# Data to examine
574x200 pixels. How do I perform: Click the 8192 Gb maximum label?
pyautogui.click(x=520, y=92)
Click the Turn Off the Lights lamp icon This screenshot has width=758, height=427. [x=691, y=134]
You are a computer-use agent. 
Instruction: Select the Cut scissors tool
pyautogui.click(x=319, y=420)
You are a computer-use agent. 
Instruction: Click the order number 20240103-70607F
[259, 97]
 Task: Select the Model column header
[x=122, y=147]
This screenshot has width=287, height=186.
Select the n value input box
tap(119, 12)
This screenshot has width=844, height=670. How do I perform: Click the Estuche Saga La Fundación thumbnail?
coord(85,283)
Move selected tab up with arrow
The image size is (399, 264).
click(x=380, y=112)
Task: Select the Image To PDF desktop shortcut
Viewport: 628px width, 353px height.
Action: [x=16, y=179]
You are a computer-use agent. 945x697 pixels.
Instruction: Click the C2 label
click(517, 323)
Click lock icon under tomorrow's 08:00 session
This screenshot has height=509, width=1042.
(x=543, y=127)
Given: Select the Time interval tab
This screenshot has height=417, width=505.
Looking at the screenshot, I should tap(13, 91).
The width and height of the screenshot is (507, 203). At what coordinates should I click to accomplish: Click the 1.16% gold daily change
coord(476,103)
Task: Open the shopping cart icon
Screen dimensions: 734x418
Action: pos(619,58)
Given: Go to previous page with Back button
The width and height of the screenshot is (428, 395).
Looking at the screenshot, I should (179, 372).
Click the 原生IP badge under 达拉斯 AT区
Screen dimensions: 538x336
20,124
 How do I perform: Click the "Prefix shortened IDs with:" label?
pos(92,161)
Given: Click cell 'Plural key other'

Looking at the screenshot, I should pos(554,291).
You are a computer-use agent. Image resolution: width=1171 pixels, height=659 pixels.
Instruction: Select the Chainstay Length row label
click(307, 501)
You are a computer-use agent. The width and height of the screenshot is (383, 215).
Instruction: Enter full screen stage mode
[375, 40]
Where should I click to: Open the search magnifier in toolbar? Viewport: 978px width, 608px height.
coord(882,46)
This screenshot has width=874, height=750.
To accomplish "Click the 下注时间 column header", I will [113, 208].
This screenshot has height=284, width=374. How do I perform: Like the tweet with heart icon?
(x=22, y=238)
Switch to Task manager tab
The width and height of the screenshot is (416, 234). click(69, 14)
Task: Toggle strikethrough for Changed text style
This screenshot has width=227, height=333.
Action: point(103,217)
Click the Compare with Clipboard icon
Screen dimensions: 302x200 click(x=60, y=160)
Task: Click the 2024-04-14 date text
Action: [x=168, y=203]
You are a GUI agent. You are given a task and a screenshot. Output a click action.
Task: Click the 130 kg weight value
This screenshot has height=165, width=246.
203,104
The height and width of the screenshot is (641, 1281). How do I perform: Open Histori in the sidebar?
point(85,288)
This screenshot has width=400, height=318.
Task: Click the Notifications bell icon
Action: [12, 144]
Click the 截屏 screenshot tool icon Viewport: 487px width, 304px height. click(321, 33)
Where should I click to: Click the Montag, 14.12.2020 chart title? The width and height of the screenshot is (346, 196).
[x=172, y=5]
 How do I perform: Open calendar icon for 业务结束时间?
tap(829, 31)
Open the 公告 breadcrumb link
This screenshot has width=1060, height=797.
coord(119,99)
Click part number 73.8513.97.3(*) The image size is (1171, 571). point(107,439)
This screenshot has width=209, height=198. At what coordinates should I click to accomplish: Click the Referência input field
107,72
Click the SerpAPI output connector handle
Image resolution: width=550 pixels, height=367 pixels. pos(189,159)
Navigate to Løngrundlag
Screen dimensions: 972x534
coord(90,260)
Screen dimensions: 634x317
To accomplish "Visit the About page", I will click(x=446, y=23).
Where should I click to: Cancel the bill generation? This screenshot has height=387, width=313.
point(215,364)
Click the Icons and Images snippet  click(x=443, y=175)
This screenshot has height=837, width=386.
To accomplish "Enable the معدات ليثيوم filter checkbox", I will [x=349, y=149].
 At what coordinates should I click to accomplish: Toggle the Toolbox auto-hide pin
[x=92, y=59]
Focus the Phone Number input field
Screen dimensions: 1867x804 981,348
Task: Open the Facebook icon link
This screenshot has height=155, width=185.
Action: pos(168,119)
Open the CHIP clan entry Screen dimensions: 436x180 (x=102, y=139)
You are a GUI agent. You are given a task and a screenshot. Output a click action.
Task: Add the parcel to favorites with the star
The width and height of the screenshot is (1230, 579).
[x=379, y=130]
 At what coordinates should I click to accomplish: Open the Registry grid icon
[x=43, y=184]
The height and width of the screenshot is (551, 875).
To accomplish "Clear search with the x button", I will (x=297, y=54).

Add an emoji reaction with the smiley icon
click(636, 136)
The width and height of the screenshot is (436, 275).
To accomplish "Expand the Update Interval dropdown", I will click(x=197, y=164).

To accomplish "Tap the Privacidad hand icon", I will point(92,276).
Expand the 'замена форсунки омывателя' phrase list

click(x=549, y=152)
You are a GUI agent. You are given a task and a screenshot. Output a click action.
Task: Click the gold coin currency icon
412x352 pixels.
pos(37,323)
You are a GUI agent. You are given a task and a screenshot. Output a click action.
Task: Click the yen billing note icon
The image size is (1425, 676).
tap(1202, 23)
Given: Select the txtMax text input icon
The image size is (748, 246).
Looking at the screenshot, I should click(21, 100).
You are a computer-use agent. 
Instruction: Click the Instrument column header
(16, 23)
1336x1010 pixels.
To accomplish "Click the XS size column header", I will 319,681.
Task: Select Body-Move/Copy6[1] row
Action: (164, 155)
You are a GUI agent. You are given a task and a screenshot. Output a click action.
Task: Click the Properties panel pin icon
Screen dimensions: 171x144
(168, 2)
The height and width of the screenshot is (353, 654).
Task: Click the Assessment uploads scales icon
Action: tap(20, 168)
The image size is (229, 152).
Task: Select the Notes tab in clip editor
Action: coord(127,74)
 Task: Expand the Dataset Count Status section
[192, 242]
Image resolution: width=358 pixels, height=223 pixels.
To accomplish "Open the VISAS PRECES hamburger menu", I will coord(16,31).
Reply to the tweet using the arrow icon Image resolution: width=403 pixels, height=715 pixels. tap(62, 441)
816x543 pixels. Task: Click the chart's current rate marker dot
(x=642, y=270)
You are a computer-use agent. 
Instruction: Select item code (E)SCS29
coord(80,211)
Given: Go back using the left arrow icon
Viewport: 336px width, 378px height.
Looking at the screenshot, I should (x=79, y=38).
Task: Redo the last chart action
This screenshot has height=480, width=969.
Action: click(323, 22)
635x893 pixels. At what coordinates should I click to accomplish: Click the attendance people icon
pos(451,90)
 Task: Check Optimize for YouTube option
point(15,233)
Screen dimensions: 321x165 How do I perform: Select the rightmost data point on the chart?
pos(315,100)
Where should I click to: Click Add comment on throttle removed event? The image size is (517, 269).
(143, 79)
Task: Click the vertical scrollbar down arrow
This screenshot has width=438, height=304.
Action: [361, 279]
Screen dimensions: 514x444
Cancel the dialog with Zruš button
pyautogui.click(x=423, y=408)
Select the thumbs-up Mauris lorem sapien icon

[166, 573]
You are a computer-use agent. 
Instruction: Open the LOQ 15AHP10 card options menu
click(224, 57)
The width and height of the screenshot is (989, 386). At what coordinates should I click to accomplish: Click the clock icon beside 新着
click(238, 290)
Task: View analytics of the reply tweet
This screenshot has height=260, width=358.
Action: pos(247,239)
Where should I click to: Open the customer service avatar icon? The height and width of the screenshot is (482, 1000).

# Goal of the exercise
The answer is the run of lines above from the line containing "816x543 pixels. Task: Click" through the line containing "Task: Click the vertical scrollbar down arrow", copied exactly and alone.

# Answer to this exercise
816x543 pixels. Task: Click the chart's current rate marker dot
(x=642, y=270)
You are a computer-use agent. 
Instruction: Select item code (E)SCS29
coord(80,211)
Given: Go back using the left arrow icon
Viewport: 336px width, 378px height.
Looking at the screenshot, I should (x=79, y=38).
Task: Redo the last chart action
This screenshot has height=480, width=969.
Action: click(323, 22)
635x893 pixels. At what coordinates should I click to accomplish: Click the attendance people icon
pos(451,90)
 Task: Check Optimize for YouTube option
point(15,233)
Screen dimensions: 321x165 How do I perform: Select the rightmost data point on the chart?
pos(315,100)
Where should I click to: Click Add comment on throttle removed event? The image size is (517, 269).
(143, 79)
Task: Click the vertical scrollbar down arrow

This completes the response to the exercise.